Khuselwa Tyeku: Aspiring electrical engineer Khuselwa is doing what it takes to get ahead in life. “Nelson Mandela said that education is the most powerful tool you can use to change the world. This inspires and drives me daily so that through hard work, dedication and being educated I will become successful - and I too might, one day, be able to change the world. My dream is to study engineering at the University of Stellenbosch.”

Ncumisa Bambi: Passionate about giving back and being involved in her community, Ncumisa would like a career in the medical field. She is a learner at our Saturday School in Cape Town and is determined to get good marks to pursue her dream. “Saturday School has given me hope to achieve my career goals. The tuition I get from the engineers has already made a big difference in my marks.
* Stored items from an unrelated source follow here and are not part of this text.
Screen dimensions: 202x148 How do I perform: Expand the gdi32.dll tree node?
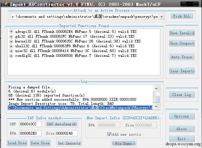11,37
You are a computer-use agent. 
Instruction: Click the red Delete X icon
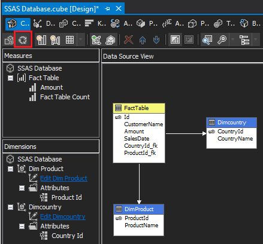pos(129,39)
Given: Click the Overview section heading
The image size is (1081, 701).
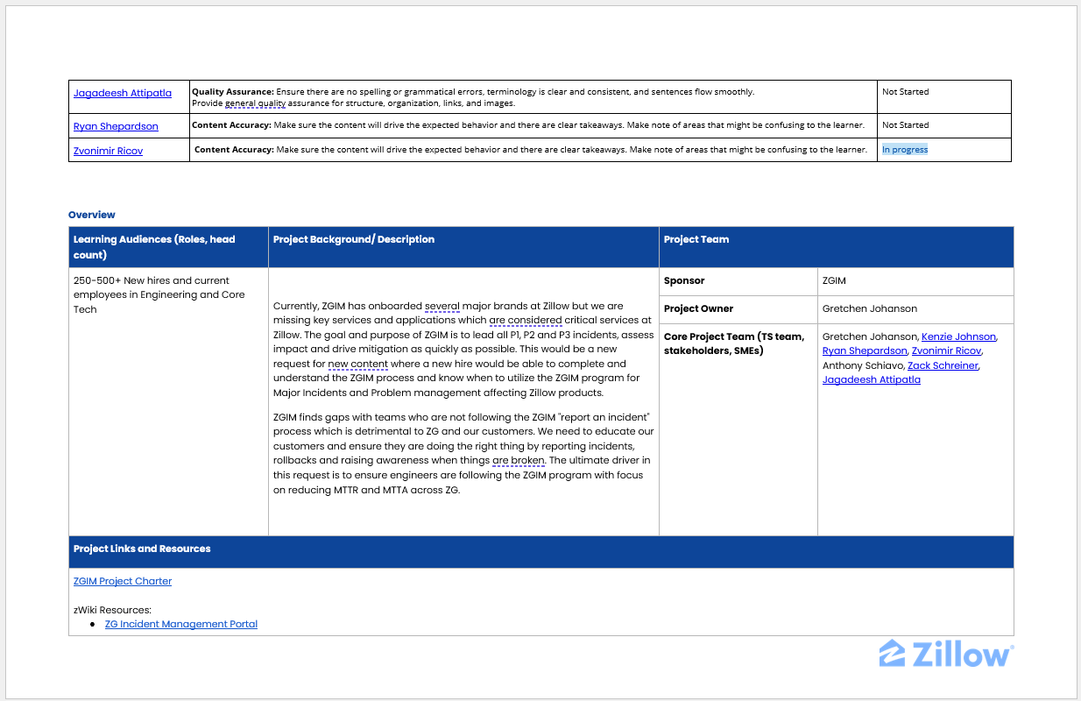Looking at the screenshot, I should pos(92,215).
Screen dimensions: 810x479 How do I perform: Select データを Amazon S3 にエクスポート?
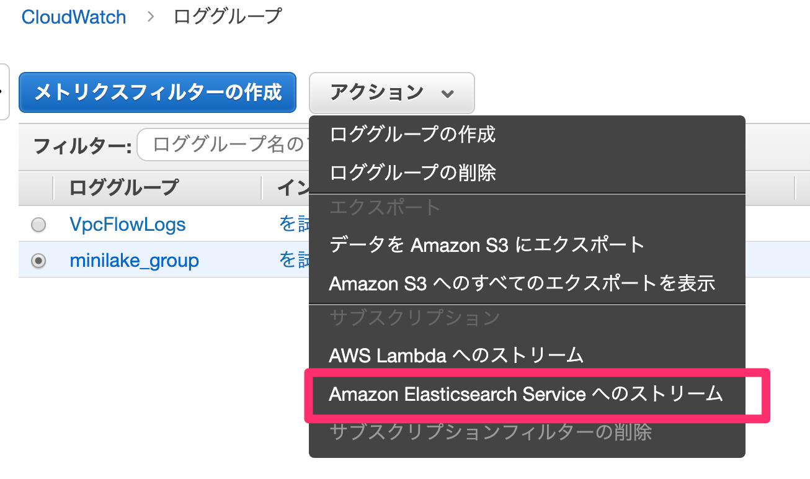[487, 244]
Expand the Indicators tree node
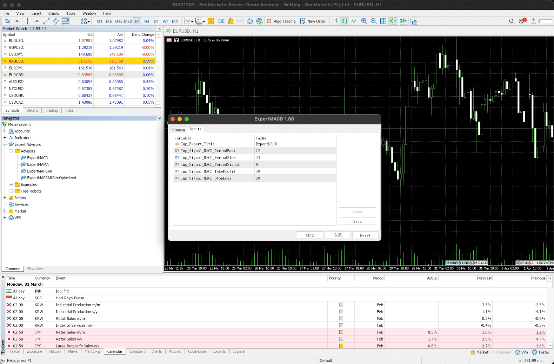This screenshot has width=554, height=364. click(x=5, y=138)
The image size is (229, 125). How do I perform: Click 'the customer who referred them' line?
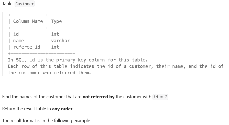point(49,73)
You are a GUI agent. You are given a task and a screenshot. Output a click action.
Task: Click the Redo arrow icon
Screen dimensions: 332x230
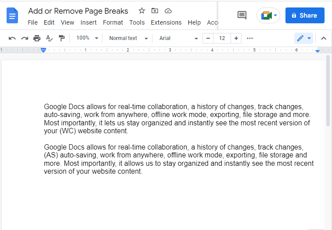pos(25,38)
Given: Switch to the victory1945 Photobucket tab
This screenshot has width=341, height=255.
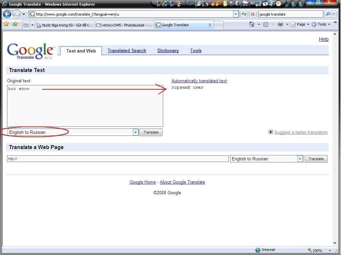Looking at the screenshot, I should pyautogui.click(x=124, y=25).
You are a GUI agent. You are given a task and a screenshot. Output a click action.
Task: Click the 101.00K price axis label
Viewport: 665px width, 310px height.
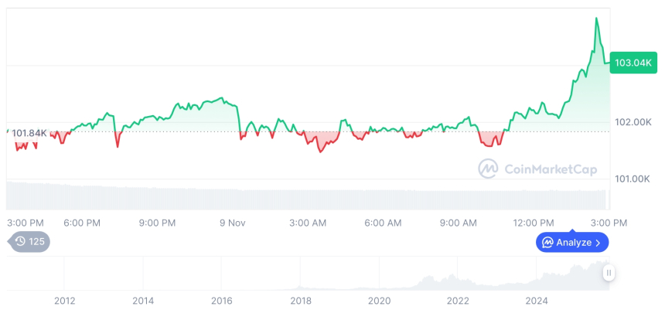(634, 179)
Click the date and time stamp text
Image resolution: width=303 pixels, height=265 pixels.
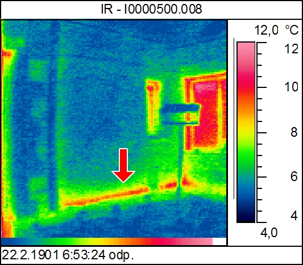pos(68,255)
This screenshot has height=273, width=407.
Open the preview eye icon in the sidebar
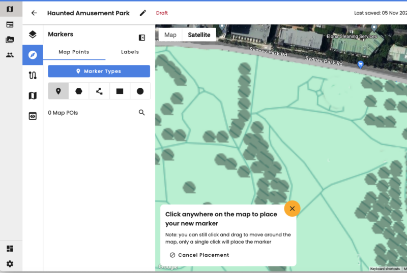(x=33, y=116)
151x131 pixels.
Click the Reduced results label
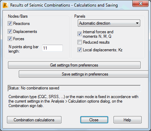(x=96, y=42)
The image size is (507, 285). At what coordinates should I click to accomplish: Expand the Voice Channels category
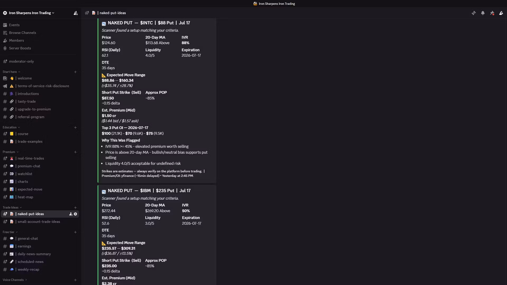coord(15,280)
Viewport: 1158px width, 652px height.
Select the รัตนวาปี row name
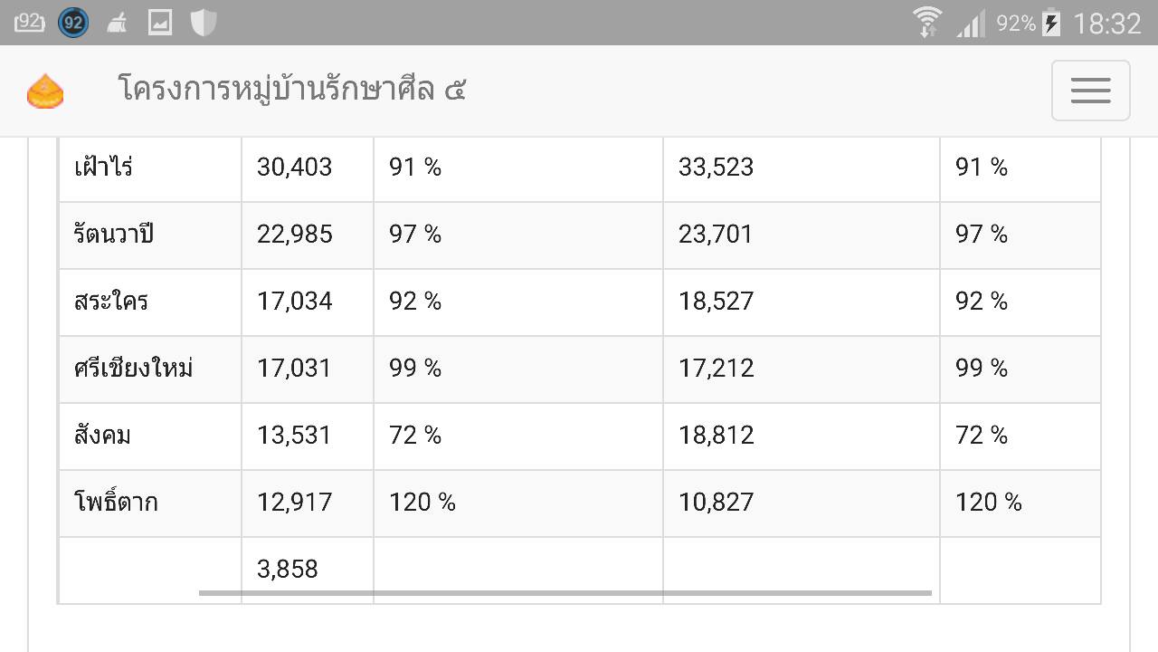coord(113,235)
This means everything to me as my results can make, or break, my dreams.”

Precious Nkadimeng: Precious has a talent for drawing so it’s no surprise that engineering graphics and design is her favourite subject. It is her dream to become an architect or engineer. “Saturday School is a lifeline! The tutors, who are engineers at Royal HaskoningDHV, really care about us and want to see us progress and obtain a good education. I am grateful that it’s free. When the going gets tough, I remind myself of the saying my grandmother taught me: Take every brick that people throw at you and build a house!”

Our tutors’ stories

Esther Stavropolous: “I enjoy teaching at Saturday School. I feel like I am making a difference in someone else’s life. It’s encouraging when you see the results. Last year there were students who started off with marks of around 30% and they improved their marks by 30%. There was one student whose marks improved by over 50%. It’s not only what we do, but also what the students do. It’s a team effort. We are supplementing their education.”

Walter van der Linde: “I feel part of a bigger picture. What I actually want to see take place is that the students who I’m giving classes to today will become my co-colleagues and work with me at Royal HaskoningDHV. It really feels like I am contributing to society.”

Godfrey Kasirori: “When we look at what is happening in the world right now, it is really dynamic. Everything is changing so fast and the kids need every assistance they can get from their parents and from the professional world. Through this initiative, we can assist the kids by equipping them with the skills to solve the problems of the world they will face.”

Jacob Modise: “We are helping the kids in the school to become better people. I try to show them the way forward, the right way. This initiative is also important to change the perceptions of the guys around this location. The kids we had in 2009 come back during the holidays and give back to the community by teaching these other ones, who benefit from being taught by people they can relate to, who can talk to them and who understand their difficulties. I think that this can grow because guys from here become strong leaders who others will follow.”